7.3. Personal Insights & Critique

This paper presents a highly innovative and impactful approach to a critical problem in systems biology and drug discovery. My personal insights include:

  • Holistic Multi-Scale Design: The most compelling aspect of STATE is its holistic, multi-scale architecture. By integrating protein language models for gene embeddings, a massive observational pre-training for robust cell embeddings (SE), and a self-attention-based transformer (ST) for population-level perturbation modeling, it addresses the problem from multiple angles simultaneously. This layered approach is a significant improvement over models that focus solely on gene expression or single-cell representations.
  • Leveraging Data Scale Effectively: The explicit demonstration that STATE's performance significantly improves with increasing data scale is a powerful validation. This positions STATE as a true foundation model for cell biology, capable of extracting deep insights from the ever-growing single-cell omics datasets. The finding that other models are "data-poor" provides crucial context for the field.
  • Distributional Approach with MMD: The use of MMD as a loss function to compare distributions of cell states is elegant and biologically sound, especially given the destructive nature of scRNA-seq. It allows the model to learn population-level changes and heterogeneity rather than just point-wise predictions, which is more reflective of real biological phenomena.
  • Theoretical Grounding: The theoretical connection to Optimal Transport is a strong addition, providing a mathematical framework to understand STATE's capacity. While the current model doesn't explicitly enforce OT constraints, the possibility to do so in future work opens exciting avenues for more principled cellular state transformations.
  • Potential for Diverse Applications: The model's ability to generalize across genetic, signaling, and chemical perturbations and to novel contexts makes it incredibly versatile. It could directly impact drug repurposing, target identification, and even guide autonomous experimental design systems by providing accurate in-silico predictions.

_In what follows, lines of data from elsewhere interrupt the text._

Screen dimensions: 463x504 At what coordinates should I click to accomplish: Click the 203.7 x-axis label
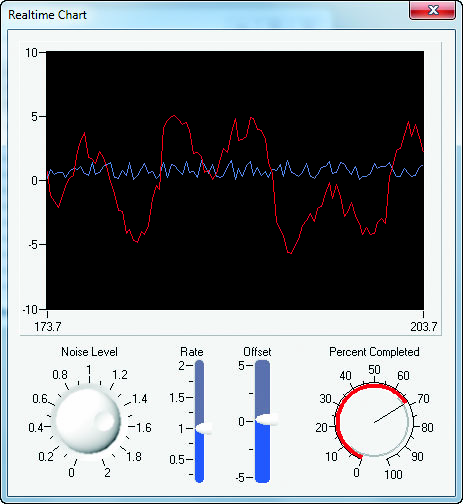pyautogui.click(x=423, y=326)
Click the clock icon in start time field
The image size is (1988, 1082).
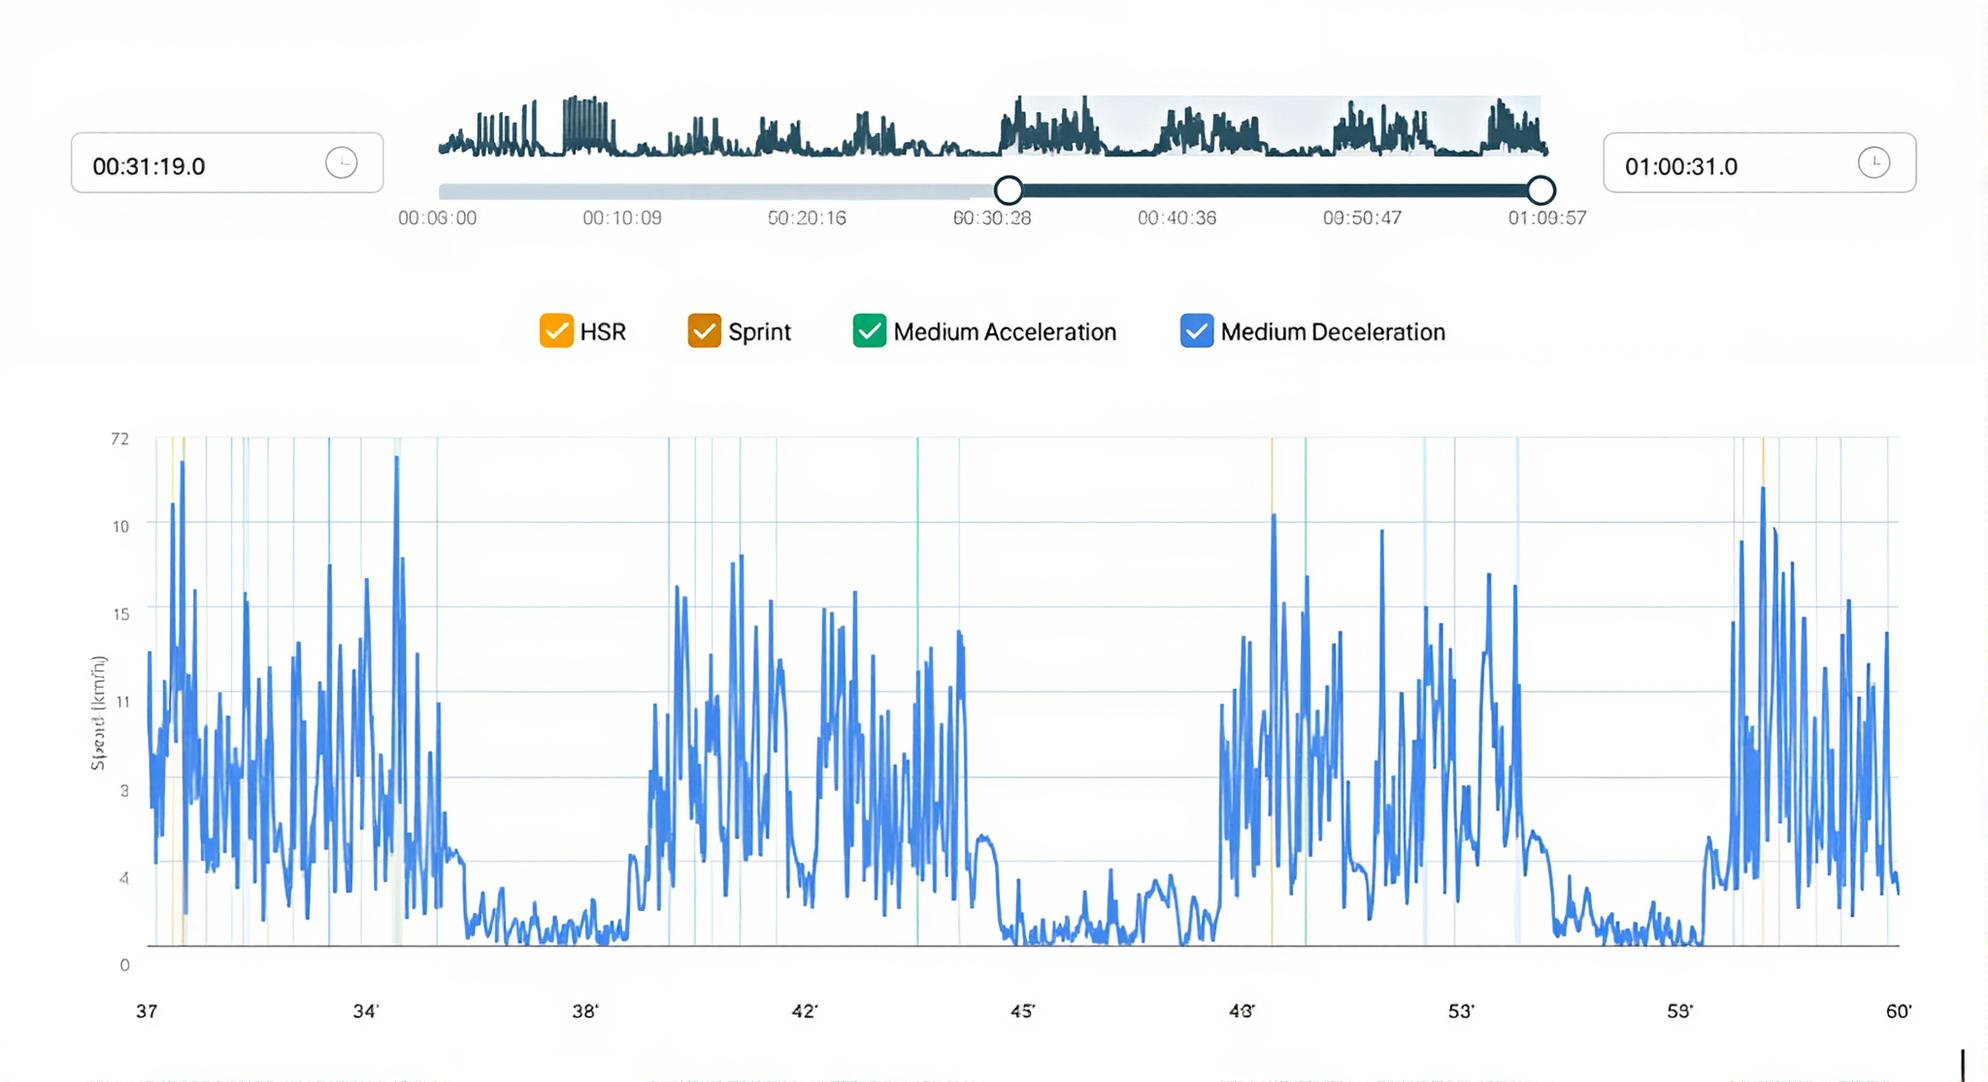coord(341,162)
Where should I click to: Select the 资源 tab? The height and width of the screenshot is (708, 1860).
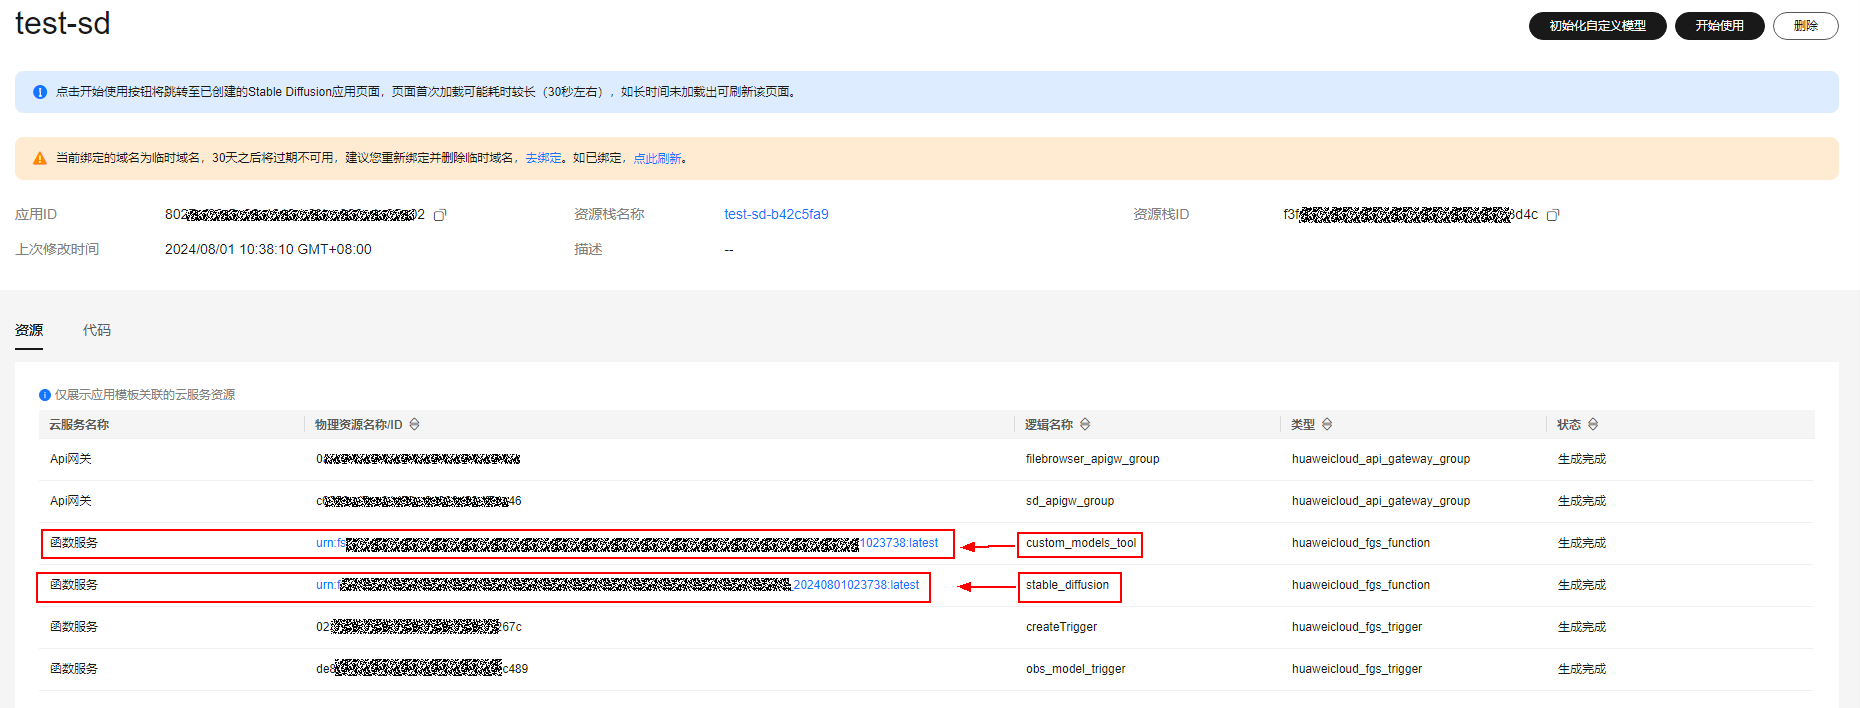pyautogui.click(x=29, y=330)
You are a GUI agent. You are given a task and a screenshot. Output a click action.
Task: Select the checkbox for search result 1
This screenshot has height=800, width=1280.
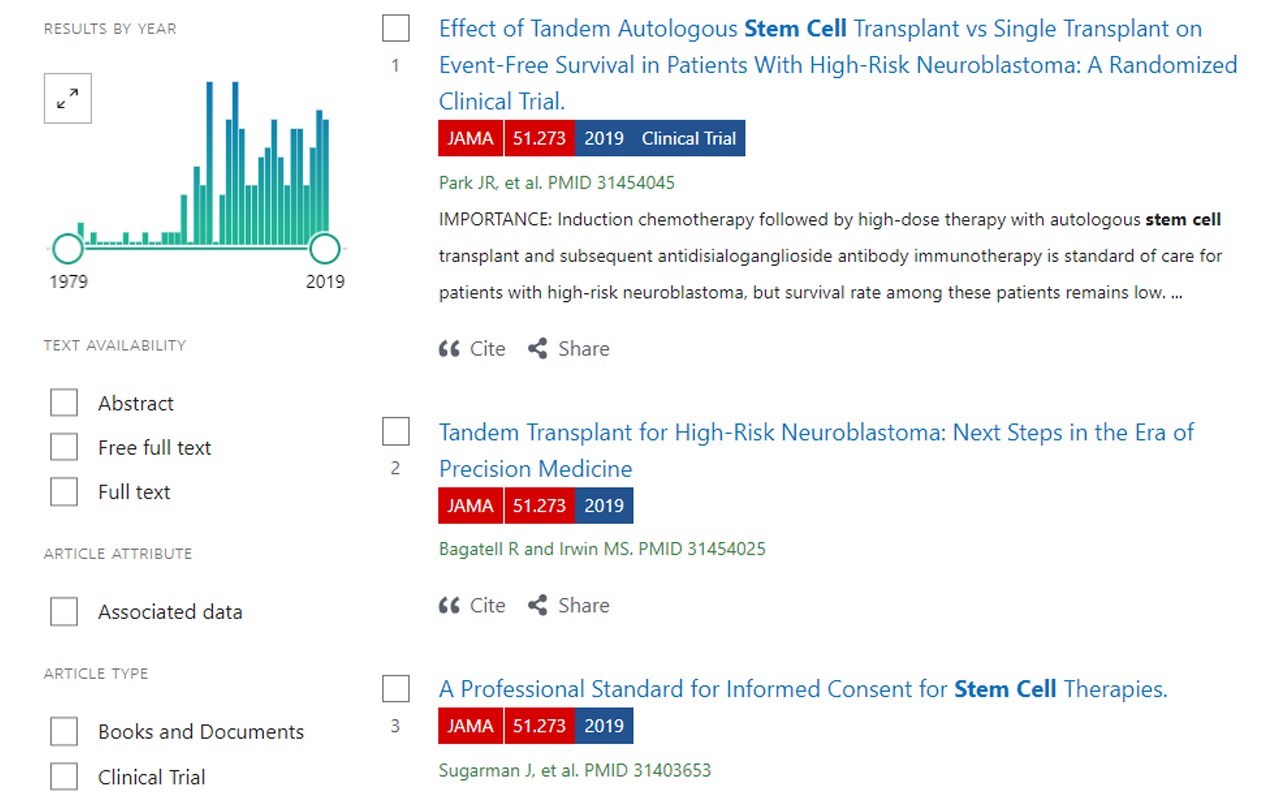pos(396,28)
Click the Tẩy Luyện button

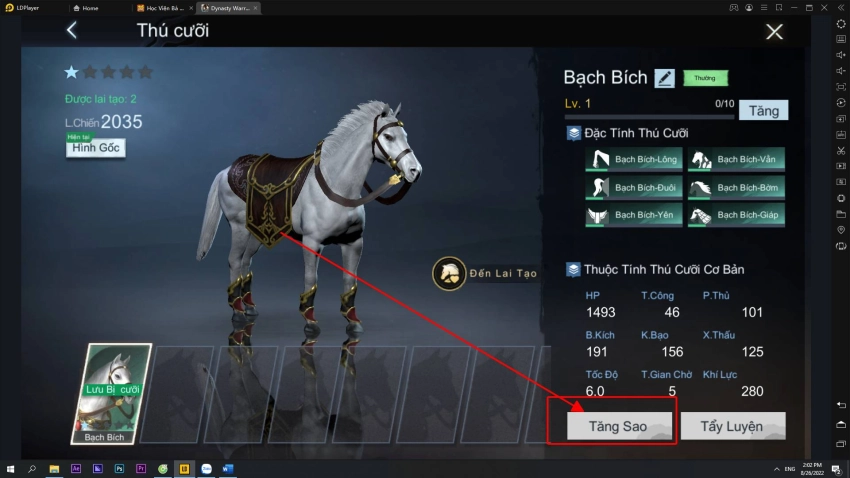[x=732, y=426]
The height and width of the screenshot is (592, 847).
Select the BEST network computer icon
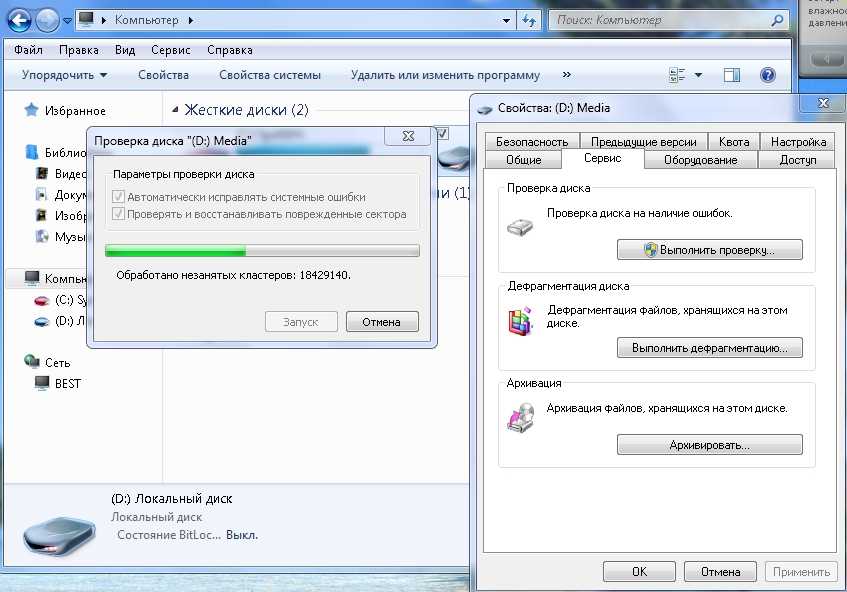41,384
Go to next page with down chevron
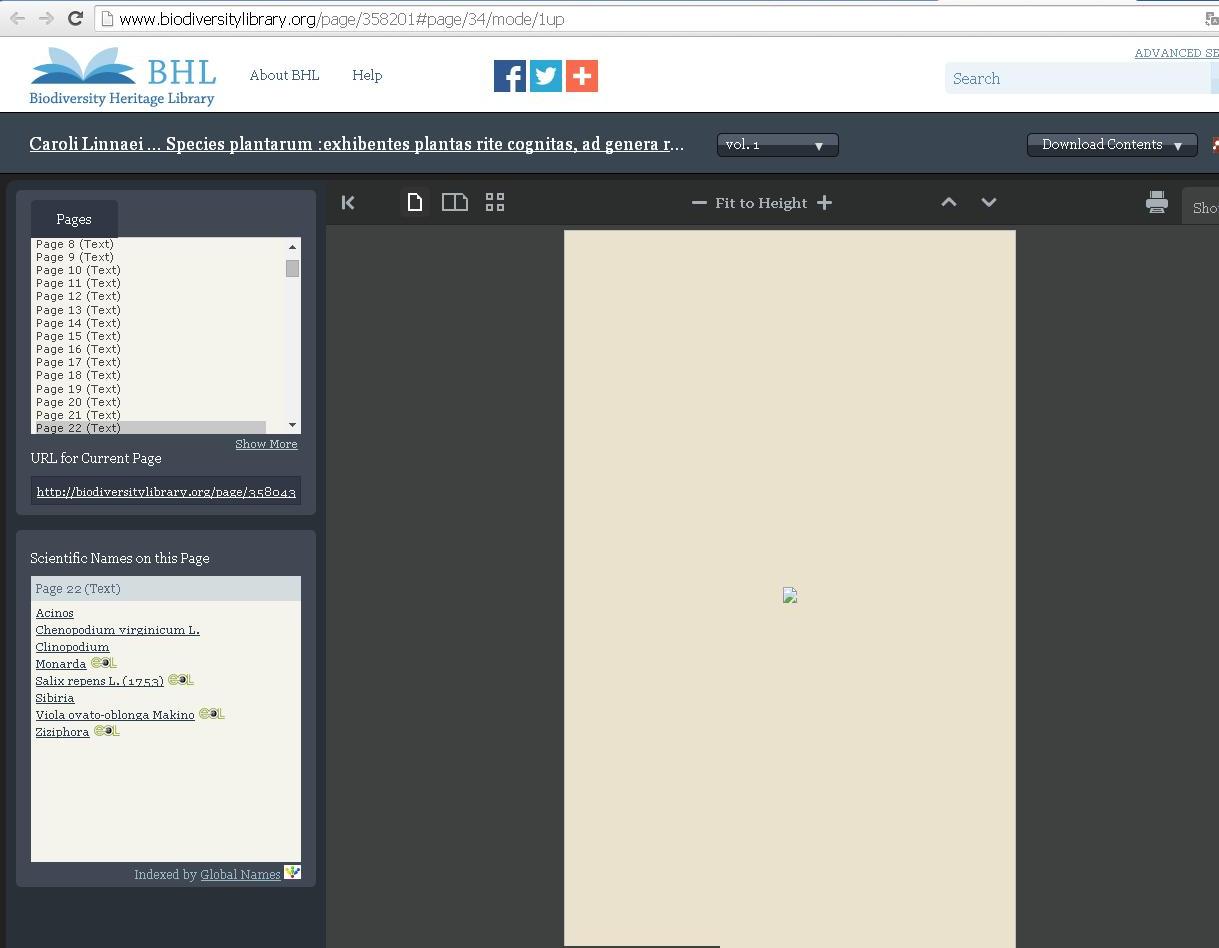The height and width of the screenshot is (948, 1219). 989,203
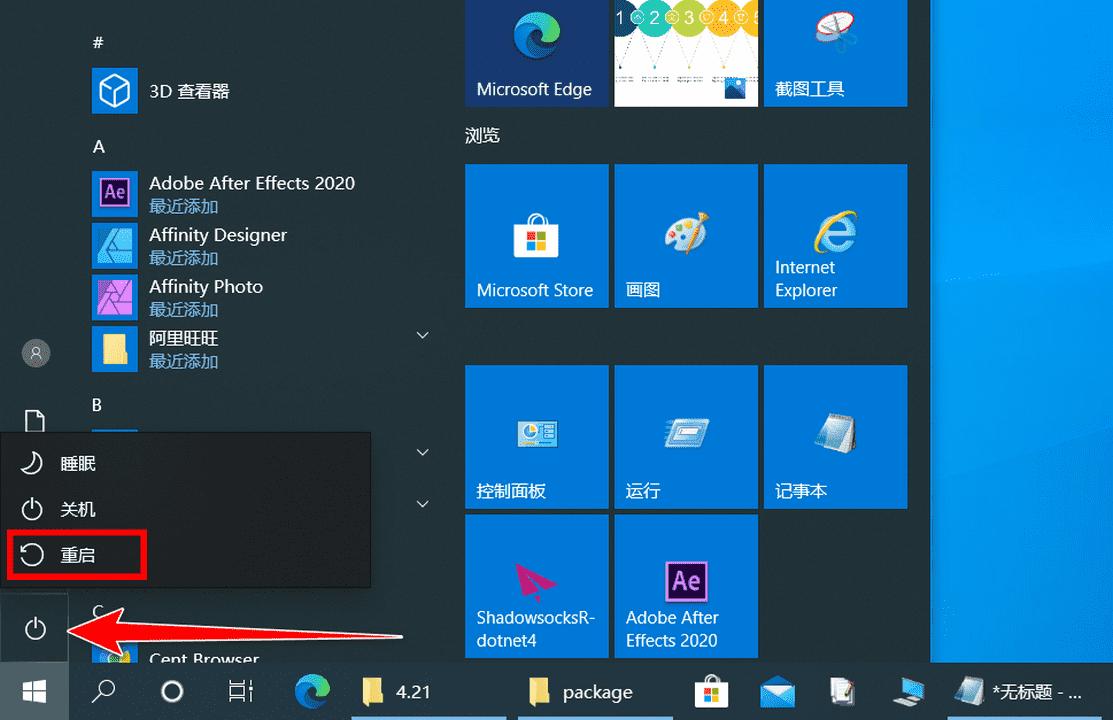Start the 运行 (Run) tile

pyautogui.click(x=686, y=436)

Potential Issues or Areas for Improvement:

  • Computational Accessibility: While its scale is a strength, it also presents a barrier. Future work might explore methods for distillation or more efficient architectures to make such powerful models accessible to a wider range of researchers without giga-scale computational resources.

  • Interpretability of Heterogeneity: While STATE models heterogeneity, it would be valuable to have tools to interpret what kind of heterogeneity is being captured by the self-attention mechanism and SE embeddings. This could lead to novel biological discoveries about cell state transitions.

  • Beyond Gene Expression: The current model focuses on gene expression. Integrating other omics modalities (e.g., epigenomics, proteomics) within STATE's multi-scale framework could further enhance its predictive power and provide a more complete virtual cell model.

  • Dynamic Modeling: STATE models a static transition from control to perturbed states. Future extensions could explore dynamic modeling of cellular processes over time, which would be crucial for understanding disease progression or drug response kinetics.

    In conclusion, STATE is a landmark paper that pushes the boundaries of single-cell perturbation prediction, demonstrating the power of large-scale transformer models and principled distributional learning to unlock deeper biological understanding and accelerate biomedical discovery.